Women-led team revamps Electric Avenue restaurant
There’s something different about Grille 459 these days.
Maybe it’s the aroma of new dishes, like chicken and waffles, wafting out of the kitchen from the Electric Avenue standby.
Maybe it’s the sight of Shanita Lundin, the Grille’s new chef, darting about the place with her head wrapped in a bandanna like the captain of a ship.
Or maybe it’s the chorus of women’s voices ringing throughout the establishment, running Grille 459 from front to back.
“A lot of kitchens are male-dominated,” observed assistant manager Maddie Offerdahl.
Not Grille 459.
Last fall, Offerdahl’s cousin and the restaurant’s owner, Joel Haegan, embarked on a revamp of the Bigfork restaurant.
He gave the reins for the front-of-house to Offerdahl, who spent six years working part-time before moving into a leadership role.
He also brought on Lundin as head chef, giving her the freedom to overhaul the menu in her vision.
“Joel needed a change,” Lundin recalled. “He was ready for something different.”
Nearly everything about Lundin could be called “different.”
The Libby native takes a grassroots approach to her cooking. Even though she’s been the head chef at Grille 459 for months now, Lundin doesn’t have the formal training you might expect of others in her position. She’s a self-trained cook on track to officially earn a culinary degree in August. Her partnership with Haegan, she said, was simply “serendipitous.”
“The industry is ever-changing,” Lundin pointed out. She and Haegan seem to agree that a fresh perspective was just what Grille 459 needed.
Instead of the meat-and-potatoes tradition Haegan took with the restaurant, Lundin wants to highlight fresh produce with experimental flavors and eye-catching visuals—adding meat isn’t the default in her cookbook, it’s an add-on.
She has plans for a versatile menu that isn’t found anywhere else in the Flathead. Some of her ideas include pulled pork sliders, deep-fried banana bread, pad thai and other exotic Asian offerings.
“Our summer menus are going to shock people,” Lundin promised.
One of her main goals for Grille 459 is to keep things as local as possible. Lundin is working on partnering with Flathead Valley growers to supply as many of the menu staples as she can. She said she’d like to reach a point where just about everything in her kitchen comes from within a 20-mile radius.
Supporting the community is more important to her and her crew now than ever before.
Offerdahl credited loyal customers from around the valley for helping sustain the restaurant throughout the turbulence of the last year, despite Bigfork’s heavy reliance on seasonal tourist business.
In fact, the past winter seemed to be the busiest off-season in Offerdahl’s six years at the Grille.
“Locals got us through this winter,” she said.
Some of their success might also be thanks to the restaurant’s unique makeup.
Grille 459 stands out for its female leadership, and the entire staff consisted entirely of women during the fall and winter.
Both Lundin and Offerdahl said it was a new experience, and a positive one, working alongside so many other ladies.
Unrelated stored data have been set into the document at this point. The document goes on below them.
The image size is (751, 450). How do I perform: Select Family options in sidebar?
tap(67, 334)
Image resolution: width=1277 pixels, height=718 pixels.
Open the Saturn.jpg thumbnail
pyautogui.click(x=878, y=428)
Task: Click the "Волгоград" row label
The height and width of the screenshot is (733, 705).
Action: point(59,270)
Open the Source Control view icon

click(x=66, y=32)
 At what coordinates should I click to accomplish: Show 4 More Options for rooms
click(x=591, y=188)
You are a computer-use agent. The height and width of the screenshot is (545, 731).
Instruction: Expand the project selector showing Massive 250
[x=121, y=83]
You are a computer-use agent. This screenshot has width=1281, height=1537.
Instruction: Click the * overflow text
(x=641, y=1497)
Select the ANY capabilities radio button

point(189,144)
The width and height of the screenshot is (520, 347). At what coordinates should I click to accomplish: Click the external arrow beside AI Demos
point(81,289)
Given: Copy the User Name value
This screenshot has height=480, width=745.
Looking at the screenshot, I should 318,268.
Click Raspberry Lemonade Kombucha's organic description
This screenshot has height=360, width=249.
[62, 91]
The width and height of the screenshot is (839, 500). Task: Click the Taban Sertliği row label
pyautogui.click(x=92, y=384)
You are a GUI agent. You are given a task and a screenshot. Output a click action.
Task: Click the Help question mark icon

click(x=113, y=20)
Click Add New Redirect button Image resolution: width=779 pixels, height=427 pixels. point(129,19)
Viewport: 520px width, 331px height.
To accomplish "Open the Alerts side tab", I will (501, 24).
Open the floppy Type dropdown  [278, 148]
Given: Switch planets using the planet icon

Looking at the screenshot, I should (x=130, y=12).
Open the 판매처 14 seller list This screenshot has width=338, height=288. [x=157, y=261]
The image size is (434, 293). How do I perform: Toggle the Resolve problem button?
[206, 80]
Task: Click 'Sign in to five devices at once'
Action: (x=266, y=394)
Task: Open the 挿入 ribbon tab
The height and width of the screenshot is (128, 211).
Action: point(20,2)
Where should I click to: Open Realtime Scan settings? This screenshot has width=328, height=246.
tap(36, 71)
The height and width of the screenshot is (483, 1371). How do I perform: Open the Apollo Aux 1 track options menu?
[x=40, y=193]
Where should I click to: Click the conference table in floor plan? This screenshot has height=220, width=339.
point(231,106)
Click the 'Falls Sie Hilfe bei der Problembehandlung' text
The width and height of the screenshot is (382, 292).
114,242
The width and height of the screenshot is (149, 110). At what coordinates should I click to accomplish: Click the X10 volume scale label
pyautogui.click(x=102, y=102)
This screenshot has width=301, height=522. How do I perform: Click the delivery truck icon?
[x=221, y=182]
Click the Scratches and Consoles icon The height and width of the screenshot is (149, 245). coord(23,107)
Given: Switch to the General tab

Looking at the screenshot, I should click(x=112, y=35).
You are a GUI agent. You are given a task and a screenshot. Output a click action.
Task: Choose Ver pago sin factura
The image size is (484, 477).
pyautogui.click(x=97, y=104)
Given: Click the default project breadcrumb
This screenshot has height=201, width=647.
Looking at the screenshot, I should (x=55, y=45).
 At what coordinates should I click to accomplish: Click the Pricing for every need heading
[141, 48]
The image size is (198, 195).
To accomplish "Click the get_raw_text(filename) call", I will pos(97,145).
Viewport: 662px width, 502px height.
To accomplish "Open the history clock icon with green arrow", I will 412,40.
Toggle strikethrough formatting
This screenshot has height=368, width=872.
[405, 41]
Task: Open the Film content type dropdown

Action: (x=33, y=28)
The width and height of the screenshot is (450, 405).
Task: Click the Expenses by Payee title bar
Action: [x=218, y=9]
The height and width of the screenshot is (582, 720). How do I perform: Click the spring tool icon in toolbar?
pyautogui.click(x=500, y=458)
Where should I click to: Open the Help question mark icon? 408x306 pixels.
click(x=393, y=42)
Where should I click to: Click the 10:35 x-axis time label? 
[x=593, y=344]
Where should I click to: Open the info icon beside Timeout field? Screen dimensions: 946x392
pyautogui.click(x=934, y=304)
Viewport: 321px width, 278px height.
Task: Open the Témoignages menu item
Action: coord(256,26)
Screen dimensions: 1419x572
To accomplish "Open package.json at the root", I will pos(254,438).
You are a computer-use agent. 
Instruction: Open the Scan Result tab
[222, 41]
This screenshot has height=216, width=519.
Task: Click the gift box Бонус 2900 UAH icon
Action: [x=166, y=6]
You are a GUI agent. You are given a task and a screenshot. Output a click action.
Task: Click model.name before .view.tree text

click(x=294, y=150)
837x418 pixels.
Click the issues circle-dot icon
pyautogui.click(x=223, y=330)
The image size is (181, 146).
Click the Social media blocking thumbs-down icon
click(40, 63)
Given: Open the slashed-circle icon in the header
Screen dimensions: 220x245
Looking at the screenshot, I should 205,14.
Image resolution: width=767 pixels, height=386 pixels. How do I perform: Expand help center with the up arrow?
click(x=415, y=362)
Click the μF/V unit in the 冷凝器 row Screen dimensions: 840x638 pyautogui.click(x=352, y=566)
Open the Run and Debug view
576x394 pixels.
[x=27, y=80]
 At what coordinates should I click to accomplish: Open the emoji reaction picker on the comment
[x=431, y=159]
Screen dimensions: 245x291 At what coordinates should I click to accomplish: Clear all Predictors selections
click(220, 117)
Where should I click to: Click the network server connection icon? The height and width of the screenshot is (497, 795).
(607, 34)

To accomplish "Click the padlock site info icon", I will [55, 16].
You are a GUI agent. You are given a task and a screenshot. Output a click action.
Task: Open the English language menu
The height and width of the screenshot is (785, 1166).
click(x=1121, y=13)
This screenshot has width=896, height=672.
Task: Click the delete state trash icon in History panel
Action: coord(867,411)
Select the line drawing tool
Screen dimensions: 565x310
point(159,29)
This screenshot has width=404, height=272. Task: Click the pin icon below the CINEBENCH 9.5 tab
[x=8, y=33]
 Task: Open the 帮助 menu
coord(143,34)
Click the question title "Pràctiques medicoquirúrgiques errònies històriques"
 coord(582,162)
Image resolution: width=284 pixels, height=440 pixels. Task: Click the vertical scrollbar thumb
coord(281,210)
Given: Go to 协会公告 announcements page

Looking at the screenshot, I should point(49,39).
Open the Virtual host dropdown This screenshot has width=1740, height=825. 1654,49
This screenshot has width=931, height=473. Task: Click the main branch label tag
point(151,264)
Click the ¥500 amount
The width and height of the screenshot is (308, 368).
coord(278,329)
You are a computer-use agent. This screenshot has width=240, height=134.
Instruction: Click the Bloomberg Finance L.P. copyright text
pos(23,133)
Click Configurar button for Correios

“That’s unheard of,” Lundin said. “It definitely changed the dynamic. It created such a bond.”
Offerdahl agreed. She said the all-woman team communicated exceptionally well with one another, and it felt like some of the normal pressures and expectations of restaurant work lifted off of the staff.
The seasonal summer workforce at Grille 459 is mixed-gender, but the leading ladies there said the new hires bring something helpful to the table, too.
“Change is inevitable,” Offerdahl pointed out, reiterating the philosophy that’s been guiding Grille 459 for months. “This summer, I think, is going to be so fun.”